I got sad cards with only one name at the bottom. Too many people leave us before we are ready to say goodbye. It reminds me to be grateful for the time I spend with loved ones. It reminds me to say "I love you" and to get a real hug in when I go to say goodbye.

I've a few photo cards. The next generation and the children they've had. My granddaughter included. She's six now and a big sister. Her Christmas card picture doesn't show that first lost tooth, that happened between then and now. Then off to the right is a picture of a dear family with a little girl born a week after my granddaughter.
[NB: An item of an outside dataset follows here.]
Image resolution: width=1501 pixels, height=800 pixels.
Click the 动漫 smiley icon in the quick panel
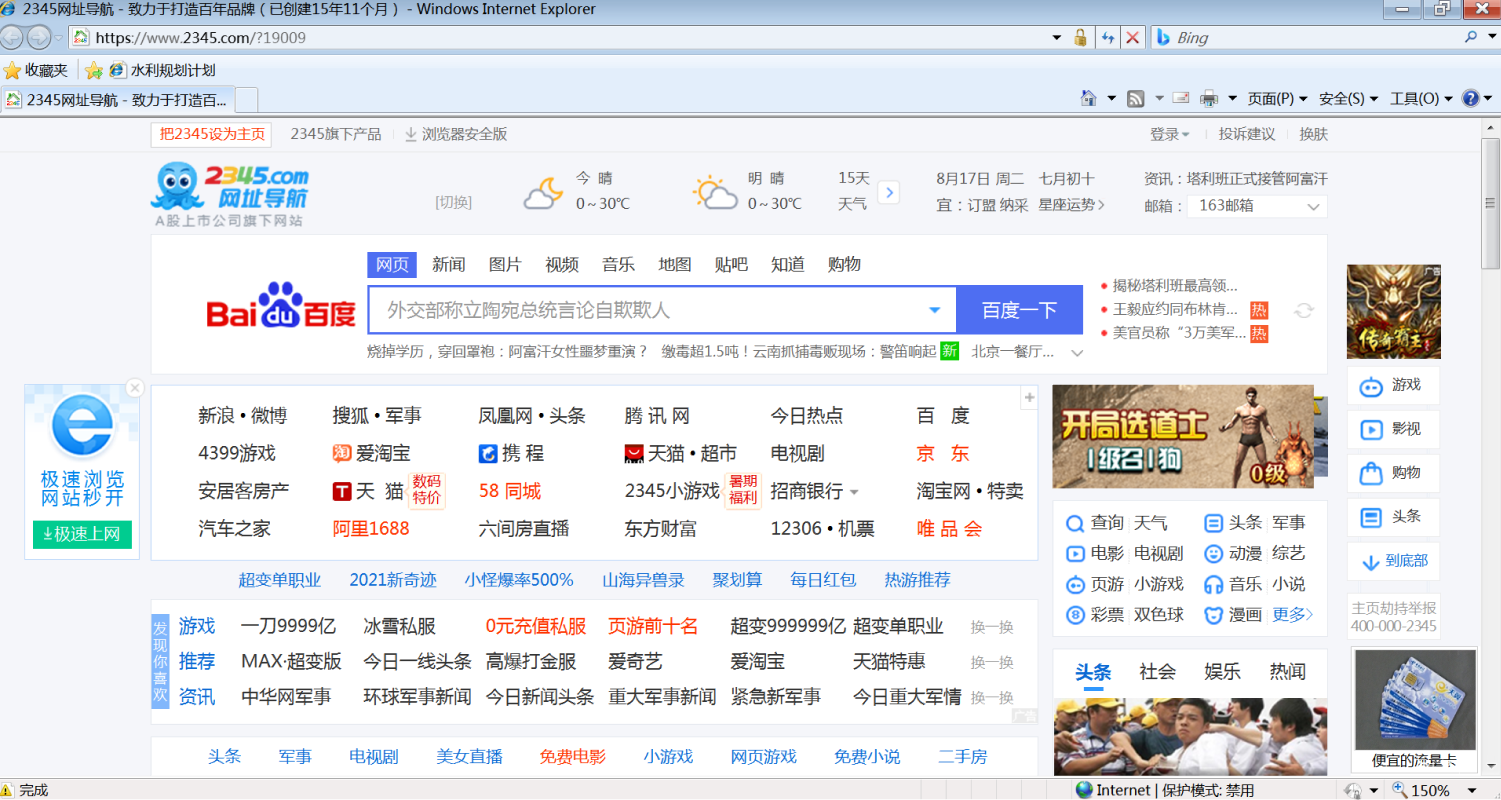[x=1212, y=553]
She's recently lost her first tooth too but like my granddaughter her smile is full in her photo too. They change so quickly, next year's photos will come too soon.

I've got cards from dear friends, far friends, and near friends. Friends I've met and friends I'll never meet. Family I cherish and the children they chase. I'm blessed to have this out pouring of love so I think I'll keep my Christmas cards up a while longer. To others they may be tacky or silly but to me they are paper hugs.